Unicode Transformation Format is a way of describing a large set of characters (including all Western, Arabic, Chinese etc.) in a
uniform way. The characters can be encoded using multi-byte (UTF-8), double byte (UTF-16) or four byte encodings (UTF-32). Officially
the encoding is spelled as case insensitive UTF dash 8, 16 or 32 and optionally BE or LE for big endian or little endian
(e.g. UTF-16LE or utf-8).
There are 3 types of encoding which must match for an XML file.
- Byte Order Mark
- XML encoding
- Character Encoding
Byte Order Mark
The Byte Order Mark (BOM) specifies the type of encoding used in a file. The BOM is set in the first bytes of a file. The first 2
bytes for UTF-16, the first 4 bytes for UTF-32 and the first 3 bytes for UTF-8.
The character used for the BOM is a Zero-Width No-Break Space character. So the character is not displayed in editors. Normally a BOM would not show up in the middle of a file, but if this happens for some reason the character will still not be displayed.

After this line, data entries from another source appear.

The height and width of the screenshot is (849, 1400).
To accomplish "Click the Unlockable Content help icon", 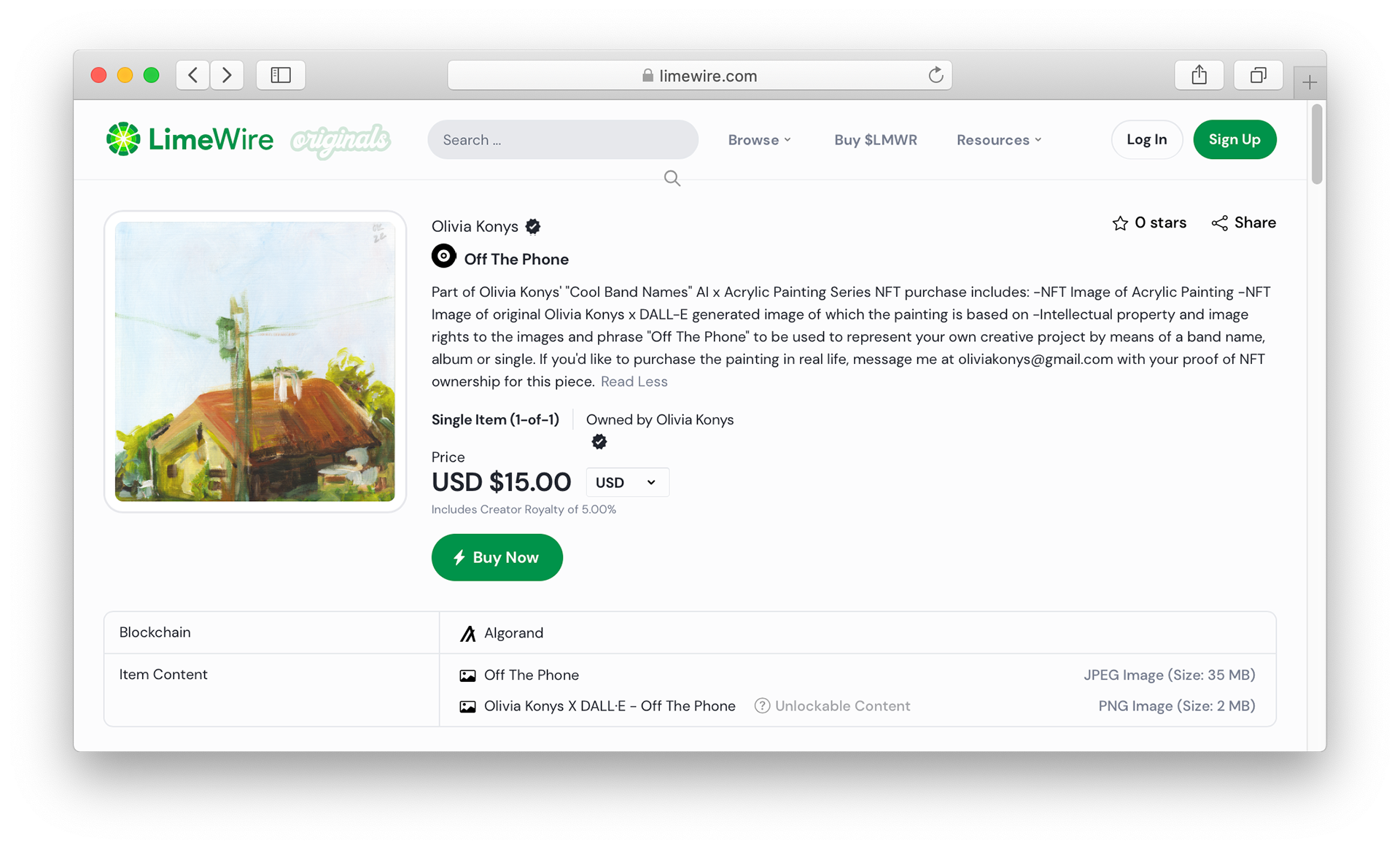I will (x=762, y=706).
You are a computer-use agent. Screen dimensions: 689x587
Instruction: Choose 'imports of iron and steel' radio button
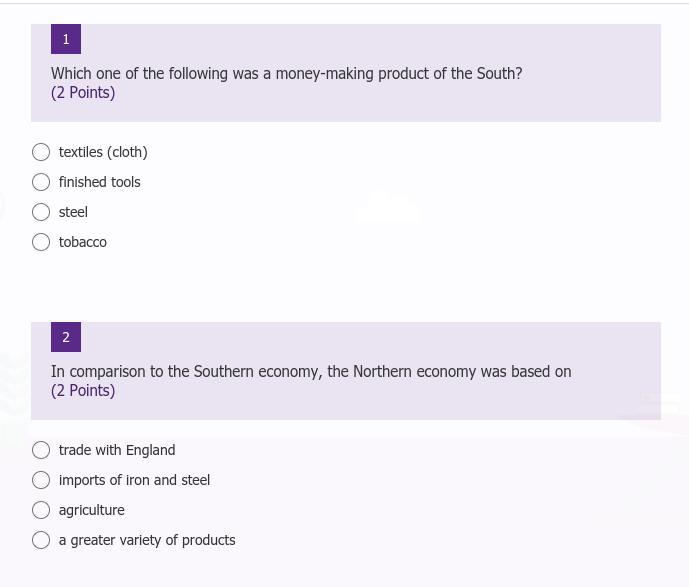pos(41,480)
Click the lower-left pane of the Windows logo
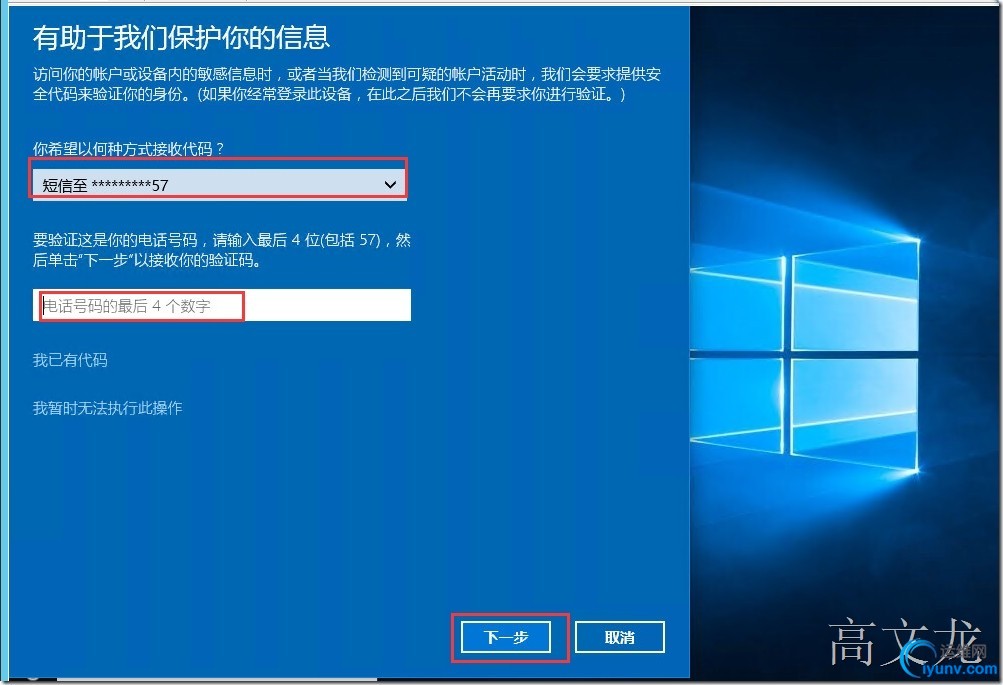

|00 00 FE FF||UTF-32, big-endian|
|FF FE 00 00||UTF-32, little-endian|
|FE FF||UTF-16, big-endian|
|FF FE||UTF-16, little-endian|
|EF BB BF||UTF-8|
In some situations the BOM is not required. The BOM for UTF-8 is optional and if the XML encoding is set to UTF-16LE or UTF-16BE the BOM is also not set.
In the XML declaration tag the encoding must be specified.
<?xml version="1.0" encoding="UTF-8"?>
The encoding must match the BOM. So if the BOM specifies a UTF-16 file, the encoding must also be set to UTF-16.
Browsers are known to give an error message when the BOM and the encoding do not match.
When the encoding is set to UTF-16LE or UTF-16BE the BOM is not set.
Unicode uses 3 different character sets and 2 different byte orders. The 3 character sets are UTF-8, UTF-16 and UTF-32.
Since UTF-16 and UTF-32 characters are made up by 2 or 4 bytes, the order must also be specified. The encoding can start with
the smallest byte or the greatest byte, these are called little endian and big endian byte orders.
The table below shows the code of characters in the different encodings.
|z||7A||7A 00||00 7A||7A 00 00 00||00 00 00 7A|
|é||C3 A9||E9 00||00 E9||E9 00 00 00||00 00 00 E9|
|水 (chinese water)||E6 B0 B4||34 6C||6C 34||34 6C 00 00||00 00 6C 34|
Be aware that most Windows editors (e.g. Notepad, Ultraedit) will translate any file to UTF-16 or ASCI when opening the file. If you want to see the exact encoding, use a HEX editor.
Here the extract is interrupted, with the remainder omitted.